AI and large language models

When discussing AI, the term often refers to large language models built on machine learning, which predict the next part of text based on probabilities. This short text, designed to be read in just a few minutes, is intended for anyone interested in the topic. It also includes a practical code example at the end to delight software developers who happen to find their way here.

🚀 Astonishing performance

Considering how primitive the underlying technology of modern artificial intelligence is, it is still astonishing how well large language models perform in practice on many tasks that require multi-step reasoning from humans. Current technology enables the automation of tasks in ways that would previously have been impossible or extremely expensive.

How large language models work

All text used by the model is encoded as numbers. During training, meaning fitting to source material, the model’s parameters are adjusted. These are weights inside the model that define a probability distribution. When generating text, the model calculates probabilities for possible next parts of the text, selects one at random, and repeats the process.

💡 Large language models do not reason

Despite their name, artificial neural networks are not intended to model how the brain works. They are mathematical function approximators that fit statistical patterns in source material. What appears as reasoning is simply only the result of the model reproducing reasoning-like structures found in its source material rather than following logical rules.

Example of reasoning-like structures:

Question: If the light is off, is the room dark?
Fact: The light is off.
Reasoning: Given that the light is off, the room is dark.
Answer: The room is dark.

Question: If the device is unplugged, is it powered?
Fact: The device is unplugged.
Reasoning: Given that the device is unplugged, it is not powered.
Answer: It is not powered.

Question: If the door is locked, can it be opened?
Fact: The door is locked.
Reasoning: Given that the door is locked, it cannot be opened.
Answer: It cannot be opened.

Large language models are not black boxes

They may be difficult to interpret, but their internal workings are not unknown. Their behavior is driven by statistical patterns rather than hidden logic, so they can be understood at a statistical level.

📉 Model collapse

Current models are fundamentally limited by source material rather than compute. Their performance depends on high-quality, diverse, real-world source material, which is both finite and increasingly contaminated. Model collapse is already observable, reflecting a degradation in the underlying probability distribution.
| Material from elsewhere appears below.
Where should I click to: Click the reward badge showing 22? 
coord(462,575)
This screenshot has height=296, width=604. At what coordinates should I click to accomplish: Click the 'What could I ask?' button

How a function approximator works in practice

Example source material:

// The key represents the x-coordinate, and the value represents the y-coordinate.

$source_material = [ 

    1 => 3,
    2 => 5.1,
    3 => 6.9,
    4 => 9.2,
    5 => 10.8
];

Example of how to fit the model to source material:

/*

This example uses linear regression because it is one of the simplest machine
learning models that fits inputs and outputs rather than applying fixed rules.

*/

function fitter(array $source_material): array {

    $x = array_keys($source_material);
    $y = array_values($source_material);

    $n = count($x);
    $average_x = array_sum($x) / $n;
    $average_y = array_sum($y) / $n;

    $numerator = 0;
    $denominator = 0;

    for($i = 0; $i < $n; $i++){

        // Add how changes in x relate to changes in y (covariance)
        $numerator += ($x[$i] - $average_x) * ($y[$i] - $average_y);

        // Measure how much x varies from its average (variance)
        $denominator += ($x[$i] - $average_x) ** 2;
    }

    $slope = $numerator / $denominator;
    $offset = $average_y - $slope * $average_x;

    return [$slope, $offset];
}

Example of how to run the model:

/*

This binds model parameters to a model, creating a function that
behaves like hard-coded logic but is derived from source material.

*/

function function_approximator(callable $model, array $parameters): callable {

    return function(float $input) use ($model, $parameters){

        [$slope, $offset] = $parameters;
    
        return $model($input, $slope, $offset);
    };
}

function model(float $input, float $slope, float $offset): float {

    return $slope * $input + $offset;
}

$parameters = fitter($source_material);
$fitted_function = function_approximator('model', $parameters);

// Make a prediction

$input = 4;
$output = $fitted_function($input);

/*

Because the source material does not follow an exact rule, the model finds the best-fitting
approximation, so the result may differ slightly from what an exact rule would produce.

*/

echo $output; // 8.97

Paste the link to this page into your AI service and ask how the code works, large language models are very good at it.